『僕だけがいない街』(第1~4話)(TVアニメ)

 ニコニコ生放送(タイムシフト)にて鑑賞。

  • 主人公の藤沼悟は、アルバイトをしながらマンガ家を目指す冴えない29才の青年だが、一つだけ特殊能力を持っていた。それは「リバイバル」というタイムリープ能力で、周囲の人間に何か悪いことが起こると、勝手に数分程度時間が戻るというものだった。藤沼はそれを利用して何度も人助けをしてきたが、自分にとってはどちらかといえば損になることの方が多かった。そんなある日、ひょんなことから故郷の北海道から出てきて藤沼のアパートに住み込んでいた彼の母佐知子が、何者かに刺殺されるという事件が起こる。するとリバイバル能力が発動し、気づくと藤沼は小学生時代に戻っていた。時は昭和63年2月、所は北海道。藤沼は戸惑いながらも小学5年生としての生活を始める。ところで記憶によると、この年の3月にはこの地区で誘拐事件が発生し、同級生の雛月加代と杉田広美が誘拐後殺害されるのであった。加代は藤沼がひそかに思いを寄せていた女子で、事件後、彼女を救うことができなかったことを藤沼は深く後悔した。またその犯人として以前より小学生の藤沼の遊び相手をしてくれていた近所の青年「ユウキさん」が逮捕され、後に彼は死刑判決を受けることになるのだが、藤沼には彼が真犯人とは思えなかった。それを思い出した藤沼は、誘拐事件の発生を防ぐため、親から虐待を受けていた加代を救うことで彼女と親しくなり、事件の発生日には彼女を誘拐場所である近所の公園から遠ざけておくようにすることに成功する。
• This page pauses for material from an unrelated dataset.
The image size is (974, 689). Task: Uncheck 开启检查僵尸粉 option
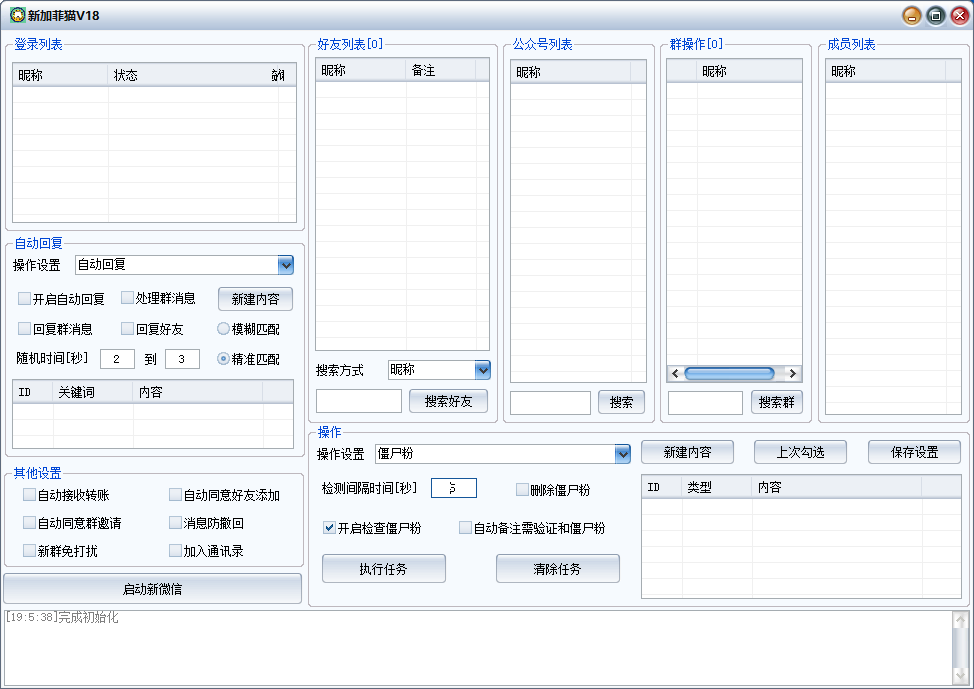pos(330,528)
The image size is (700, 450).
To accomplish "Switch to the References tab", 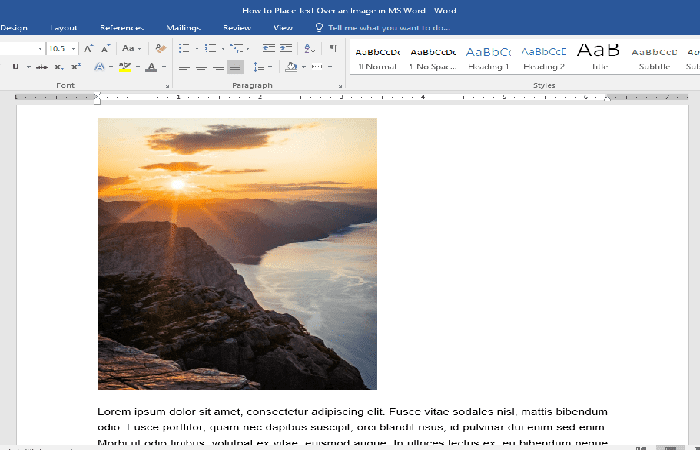I will point(121,28).
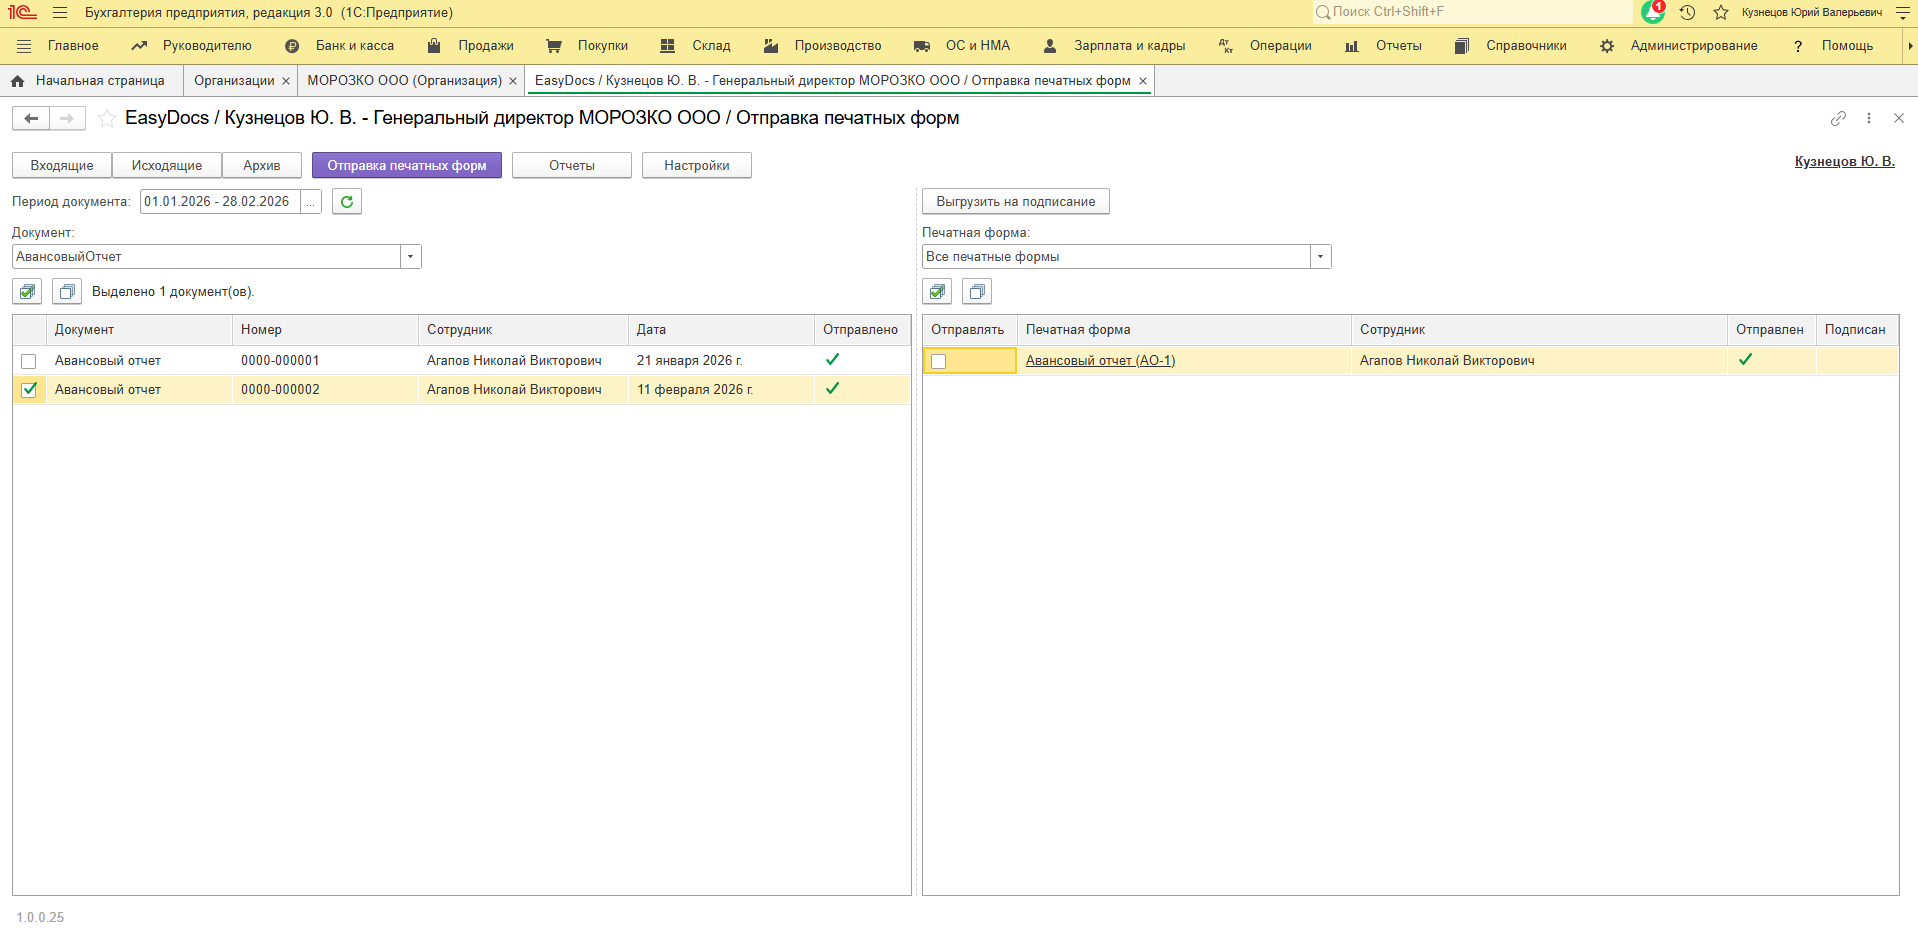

     気になるのは、リバイバルでこの時代に飛ばされたところからすると、誘拐事件と母の殺害に何か関係があるのかということである。果たして、ここからどうにかして佐知子の殺害を防ぐことはできるのか。そして差し当たり、藤沼は加代の誘拐を防ぐことができるのか。
  • 『ヤングエース』連載中のマンガが原作のノイタミナ枠アニメ。普段TVアニメは見ないのだが、『時をかける少女』の助監督の伊藤智彦氏が監督、同作「公式ブログの中の人」が原作協力(って何?)で、また世評も上々とのことで、珍しく鑑賞してみた次第。そして話のジャンルはまたもタイムリープものである。演出はやはり細田守の影響が強い。ノイタミナ枠だし、原作は青年誌のマンガだから、話も演出も、一応大人の鑑賞に堪えるものにはなっていると思う。
  • この話についてロマン(娯楽)要素の面からいうと、青年誌のマンガということもあって、この4話までの範囲で云えば、「小学生時代に戻って初恋のあの子とやり直したい」という願望を実現する、というような話になっている。なんとなくギャルゲーっぽい展開ではあるのだが、加代が親から虐待を受けていたことを奇貨として(?)、加代の信頼を得ていく過程が丁寧に描かれていて、その点はそれなりによく出来ていると思う。
  • ただ、概して話がダレがちである。これはサスペンスの作り方がいまいちだからで、その原因はほぼ犯人側の情報を伏せすぎているということに尽きる。サスペンスでは、犯人の身元を伏せるにしても、語り手ないしその仲間が狙われていて喫緊の脅威(パトス)の下にあるということは早い段階で明確に示さねばならぬ。そしてその後の主人公の行為は、何をするにしても、この脅威を防ぐことに関連していなければならない。ここから話が外れたとたんに観客は退屈を始める。
  • また、主人公の動機が強い倫理的信念に基づいていないのも気になる。どちらかといえば主人公が事件を防ごうとしているのは母親や恋人への愛情からだが、それは自分の都合に属する動機である。それでも殺人という非道な行為を防ぐのは矯正的正義にかなうといいたいところだが、そういえるのはその具体的ケースにおける殺人が正しくない行為であった場合に限る。前述したこととも関係するけれども、犯人の動機が明らかでないので、今回の殺人が正しくないのかどうかは現時点でなんとも言えないのである。一般論として、ここまでの展開における主人公のように、単に社会規範に忠実だというのは、社会に対するローヤリティの問題であって、その行為は立派というよりなんだか小市民的に見えるのである。信念に従って行動してはじめてその行為は倫理的に立派な行為となる。
     こういう状態で主人公の行為が成功した場合、観客は、脅威が取り除かれてほっとするには違いないが、主人公の行為をほめたたえようという気にはあまりならないのである。すべてのドラマのテーマは、究極的には誰のどの行為を褒め、誰のどの行為を弾劾するかなのであって、これが明らかにならないと、いつまでたっても話が終わらない。
     『時をかける少女』の成功の一因は、それが恋愛そのものというより、恋愛における倫理をテーマとしたからである。